Voltei à sala de espera e me sentei em uma poltrona de frente para a TV.

— Oi!

Desviei a minha atenção do desenho que assistia e olhei para cima, vendo um homem alto de cabelos ruivos e muitas sardas no rosto. Ele sorria de um jeito amigável e abaixou-se ao meu lado.

— Você deve ser a Eva, estou certo? — Assenti lentamente com a minha cabeça. — Sou Patrick. — Estendeu a sua mão. — Vamos... Aperte. O seu pai e Luke falam muito de você, sabia? — Sorri fraco e apertei a sua mão. — O seu pai até contou que você estava querendo ir patinar no parque, mas ele anda muito ocupado.

— Ele diz que precisa fechar contratos com gente importante. Por isso anda muito ocupado.

Estalou a língua no céu da boca e encarou-me com compaixão.

— Sabe, Eva... o meu melhor amigo trabalha alugando patins para a pista de gelo. A gente podia ir até lá, ele arrumaria dois pares de graça para nós.

— Eu não sei. O meu pai pode brigar comigo se eu sair daqui.

— Mas o parque fica a vinte minutos, andando. A gente vai voltar e ele nem terá sentido a sua falta. Arthur está em reunião.

— E se ele descobrir que saí? Vai brigar comigo.

— E se eu for falar com ele?

— Mas você disse que ele está em reunião.

— Mas eu trabalho aqui há sete anos, posso entrar e sair quando eu quiser das salas de reuniões. Eu vou até lá falar com ele. — Levantou-se. — Você me espera aqui. — Sorriu.

— Está bem. — Sorri animada. Finalmente eu iria patinar no gelo.

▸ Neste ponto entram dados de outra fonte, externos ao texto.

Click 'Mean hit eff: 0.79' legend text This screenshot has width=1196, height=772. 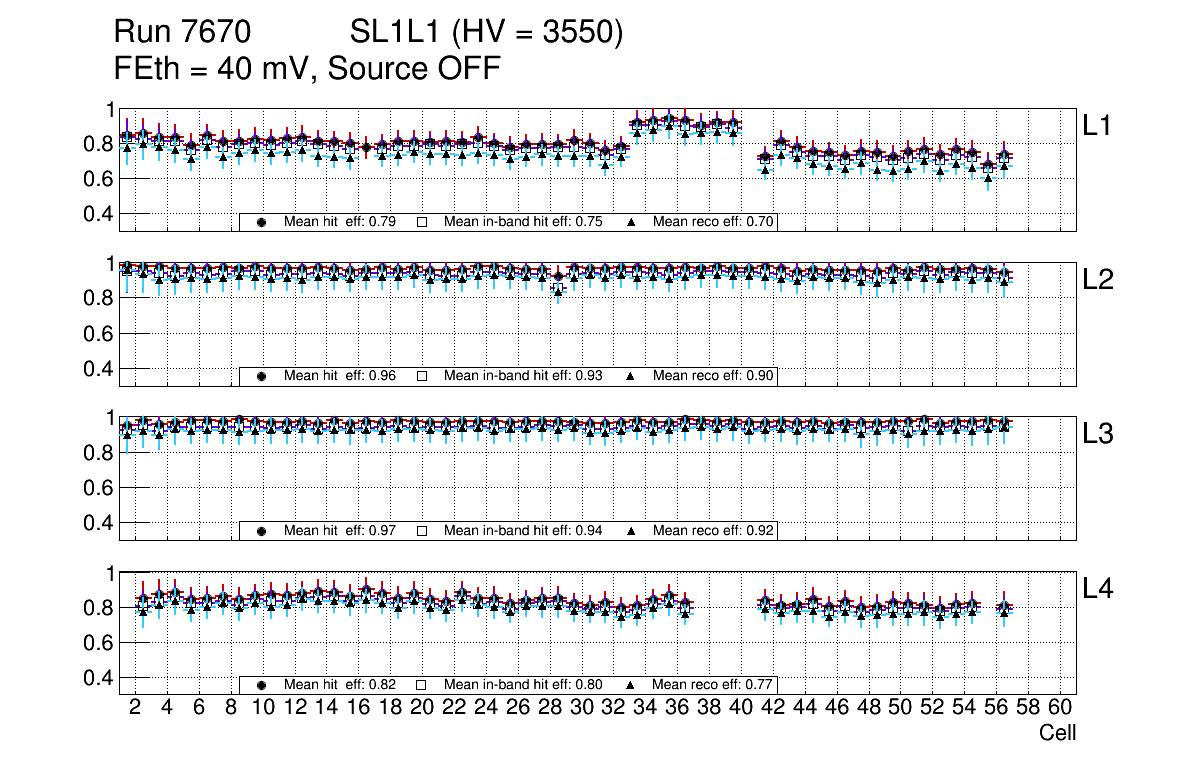(x=340, y=222)
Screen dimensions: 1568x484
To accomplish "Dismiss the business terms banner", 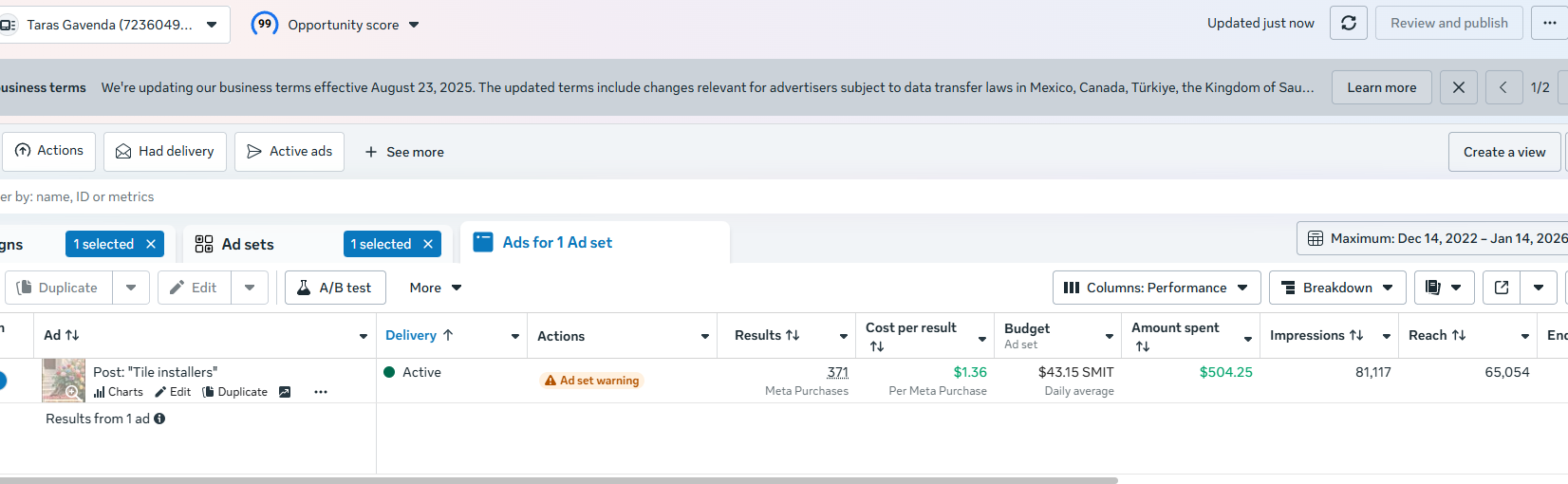I will coord(1458,87).
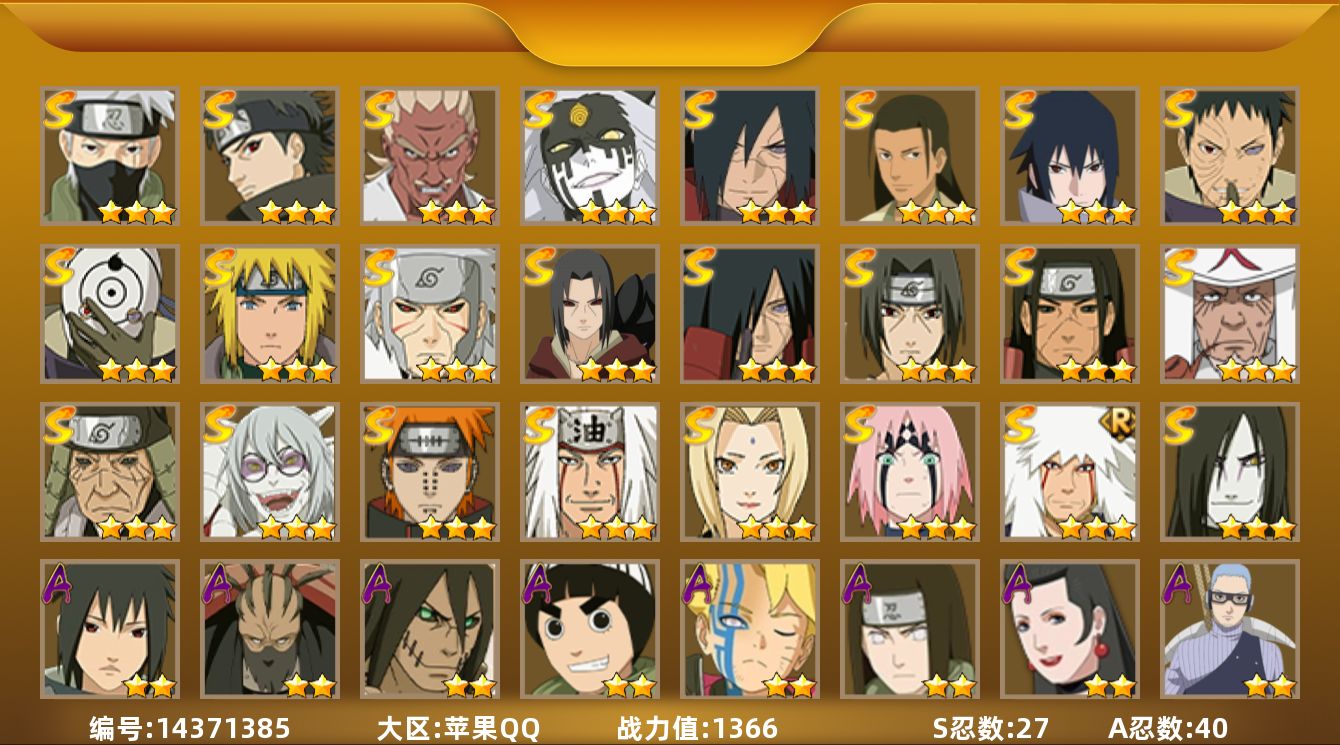
Task: Select the masked Kakashi S-rank portrait
Action: click(x=110, y=156)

Nos dois últimos Natais havia sido Luke quem me levou para patinar. Mas, naquele ano, ele havia avisado que somente viria para o Natal no dia anterior ao feriado, pois estava na Califórnia conhecendo a família da nova namorada. Desde que ele havia começado a namorar, as frequências das ligações diminuíram e as coisas não estavam mais sendo como nos anos anteriores.

— Prontinho! Agora é só pegar o seu casaco. Falei com o seu pai e ele nos deu uma hora para ir e voltar. É o tempo que durará a sua reunião. Vamos? — Estendeu a sua mão para mim.

Algo me dizia para não ir, mas a minha vontade de patinar gritava euforicamente dentro de mim. Era animação pura.

Vesti o meu casaco e agarrei a sua mão. Saímos tomando o elevador para o térreo e caminhamos até o parque pela calçada. Era final de tarde. Patrick me comprou um chocolate quente no caminho, fazia bastante frio naquele dia. Ele cantarolava comigo, parecia ser um adulto legal.